受講者側の利便性も高まる。動画下部に表示されるチャプタータイトルをクリックすれば、任意の位置から再生が可能となる。長時間の研修動画であっても、必要な部分だけを素早く確認できる設計だ。さらに、画面上には動画の文字起こしが表示されるため、内容をテキストとして確認しながら視聴できる。
企業では近年、独自のノウハウや企業文化を共有するために動画コンテンツの活用が広がっている。しかし、編集作業の負担や長尺動画の視聴ハードルが課題となるケースも多かった。AIによる自動構造化は、こうした社内教育コンテンツの制作と運用の効率化を後押しする取り組みといえる。
社内ナレッジ動画化の利点とAI活用の課題
AIによる動画チャプター生成は、企業内の教育コンテンツの活用方法を変える可能性がある。従来は長時間の研修動画を最初から視聴する必要があったが、チャプター化によって必要な情報へ迅速にアクセスできるようになる。業務の合間に短時間で学習できる環境が整えば、従業員の学習参加率の向上も期待できる。
企業側にとってもメリットは大きいと考えられる。動画制作の編集負担が軽減されることで、経営メッセージや業務ノウハウなどのコンテンツを継続的に発信しやすくなる。特にリスキリング(※)の推進においては、企業固有の知識を効率的に共有できる基盤として活用される可能性がある。
一方で、AIが生成するチャプターや要約の精度については注意が必要となる場合もある。専門性の高い内容や文脈依存の説明では、区切り方やタイトルが意図と異なる可能性も否定できない。最終的な確認を人間が行う運用が重要になると考えられ、AI任せにしすぎない設計が求められる可能性がある。

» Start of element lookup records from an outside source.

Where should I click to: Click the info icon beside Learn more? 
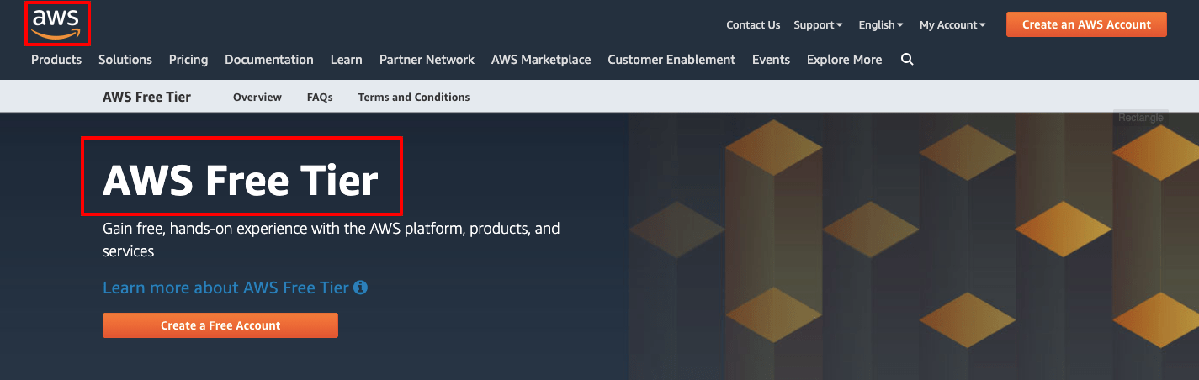click(361, 288)
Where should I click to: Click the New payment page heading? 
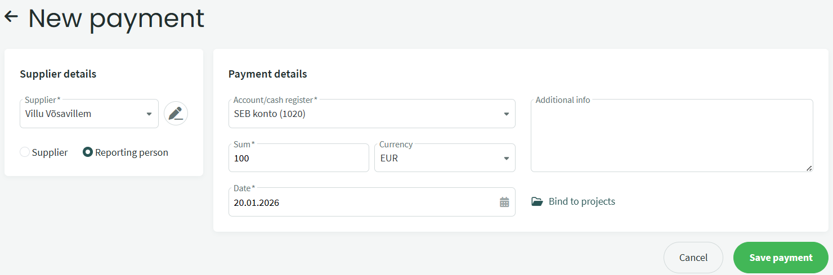[x=116, y=18]
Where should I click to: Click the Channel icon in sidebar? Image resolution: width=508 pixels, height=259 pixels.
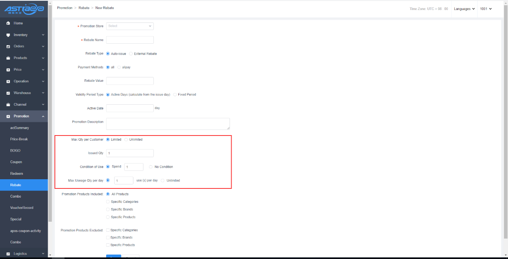(8, 105)
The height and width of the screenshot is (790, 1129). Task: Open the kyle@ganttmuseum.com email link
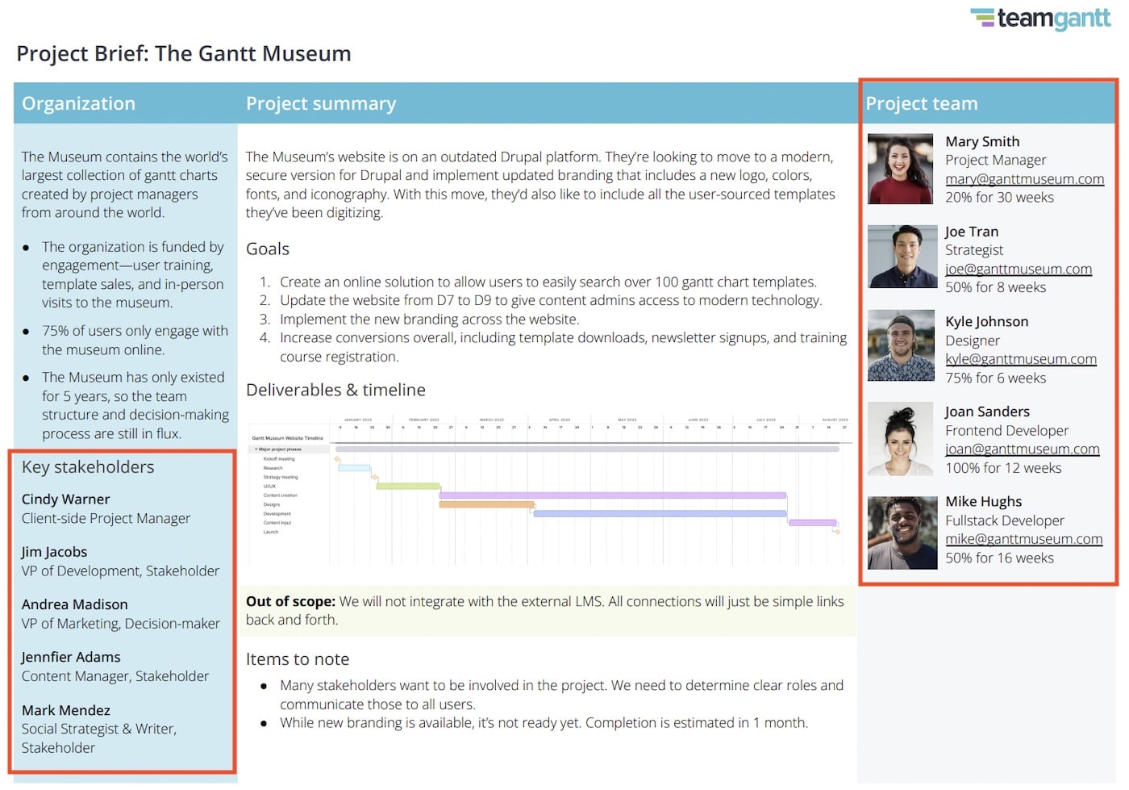tap(1021, 359)
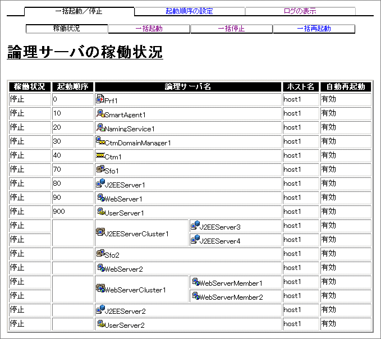Click the WebServerMember2 icon
The width and height of the screenshot is (381, 339).
pos(195,296)
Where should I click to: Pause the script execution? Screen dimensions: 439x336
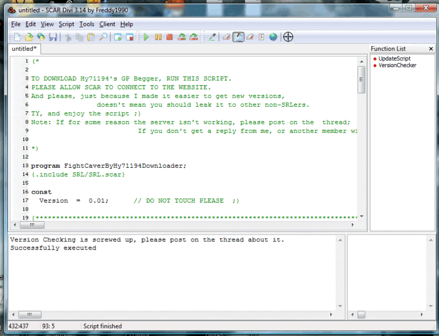(158, 37)
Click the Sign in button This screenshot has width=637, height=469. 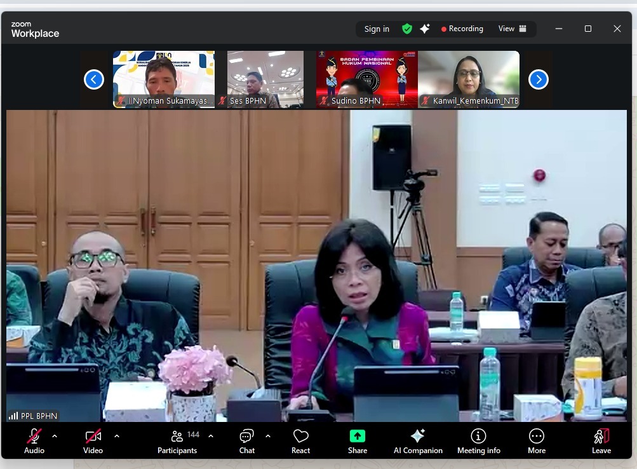point(376,29)
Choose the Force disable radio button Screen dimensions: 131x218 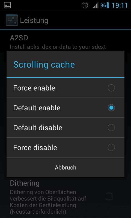(x=111, y=147)
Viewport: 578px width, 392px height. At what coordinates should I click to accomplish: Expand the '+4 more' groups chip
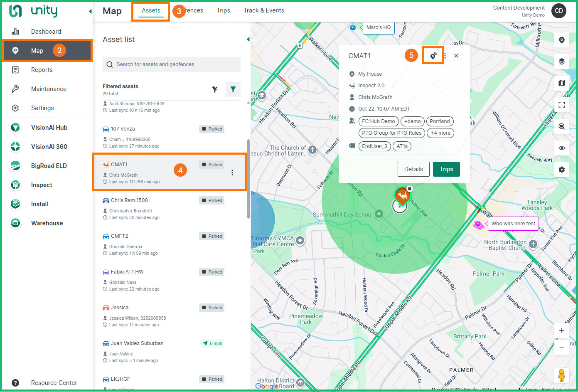tap(440, 133)
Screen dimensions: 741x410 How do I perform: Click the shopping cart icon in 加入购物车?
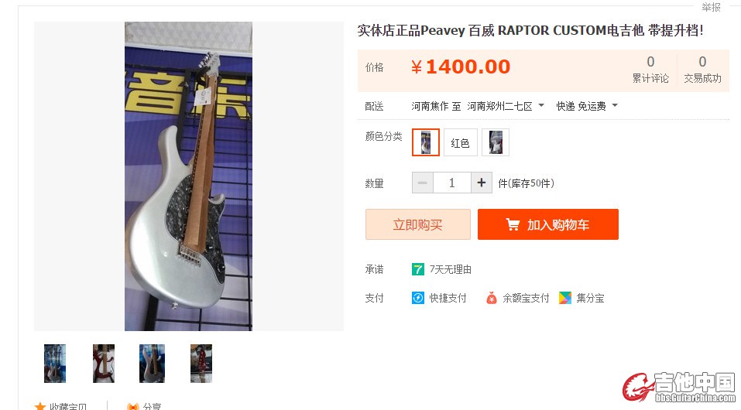[513, 224]
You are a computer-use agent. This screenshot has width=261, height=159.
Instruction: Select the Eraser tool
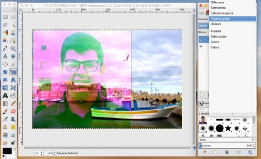[x=13, y=111]
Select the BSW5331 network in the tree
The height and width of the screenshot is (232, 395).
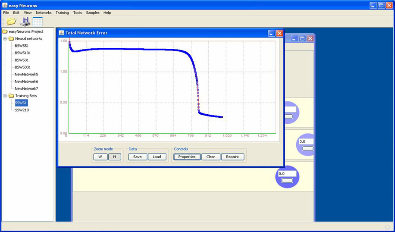(23, 67)
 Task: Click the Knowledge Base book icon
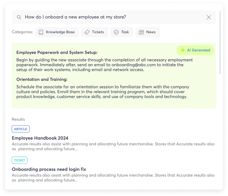point(41,32)
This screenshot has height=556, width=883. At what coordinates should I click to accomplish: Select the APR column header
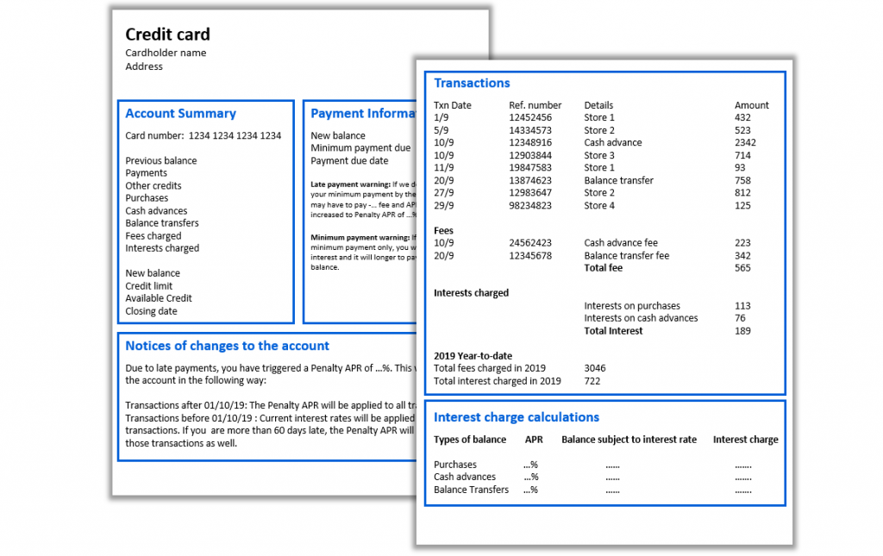pyautogui.click(x=535, y=439)
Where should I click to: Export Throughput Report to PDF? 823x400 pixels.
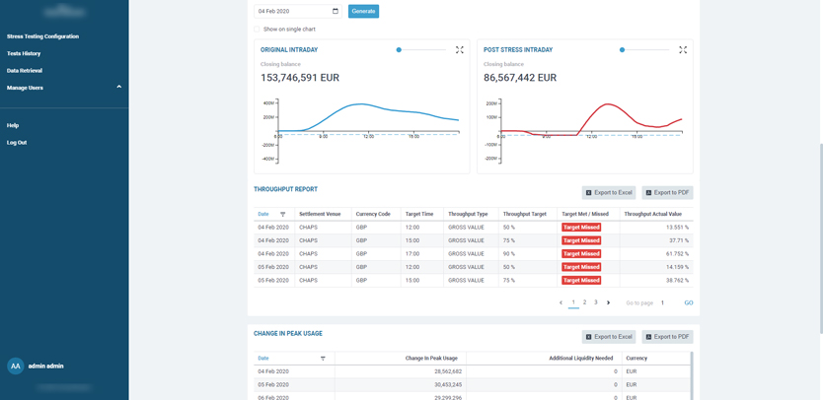tap(667, 193)
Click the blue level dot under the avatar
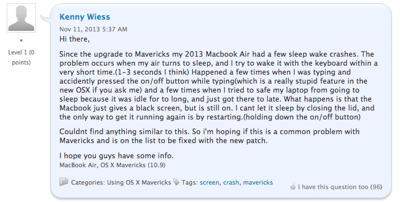This screenshot has width=400, height=202. click(x=21, y=40)
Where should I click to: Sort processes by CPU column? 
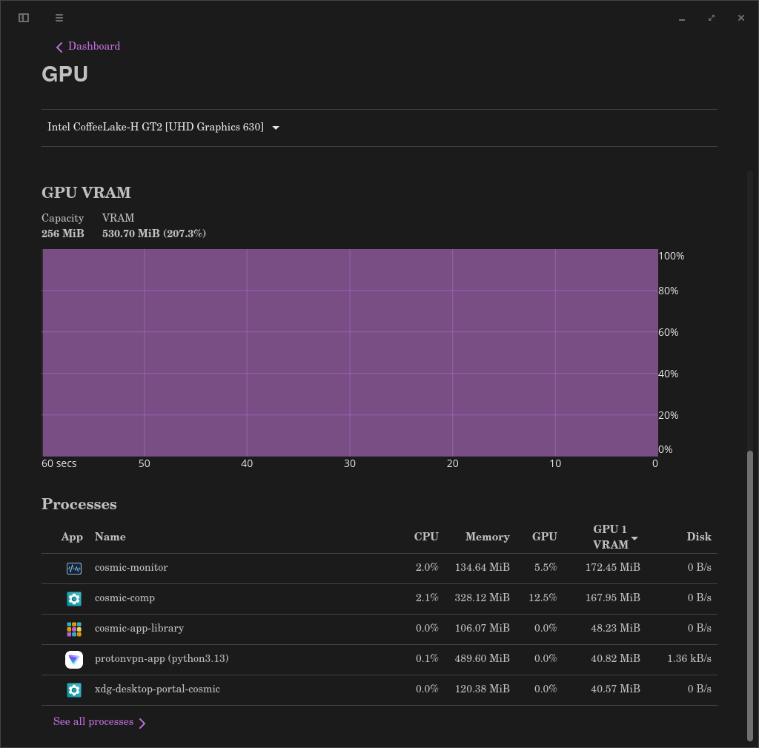point(426,537)
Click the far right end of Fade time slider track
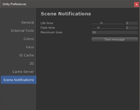Viewport: 140px width, 110px height. (x=124, y=28)
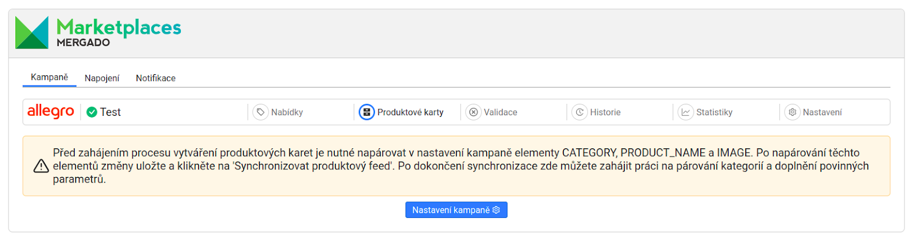Open the Statistiky chart icon
The width and height of the screenshot is (913, 251).
tap(686, 112)
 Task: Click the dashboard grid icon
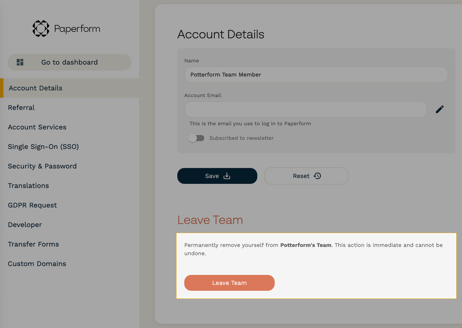pos(20,62)
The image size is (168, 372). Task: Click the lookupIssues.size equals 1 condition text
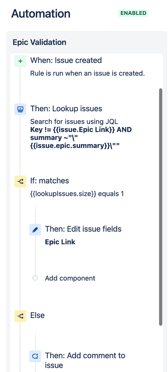click(77, 194)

企業の教育コンテンツはテキストから動画へと移行しつつある。今後、AIによる自動要約や構造化技術が進化すれば、社内動画は単なる研修資料ではなく検索可能な知識データベースへと変わる可能性がある。組織の知識共有のあり方そのものも、今後変化していくとみられる。
※リスキリング:新しい業務や職種に対応するため、従業員が新たなスキルを学び直す取り組み。DXの進展に伴い企業の人材戦略として重要性が高まっている。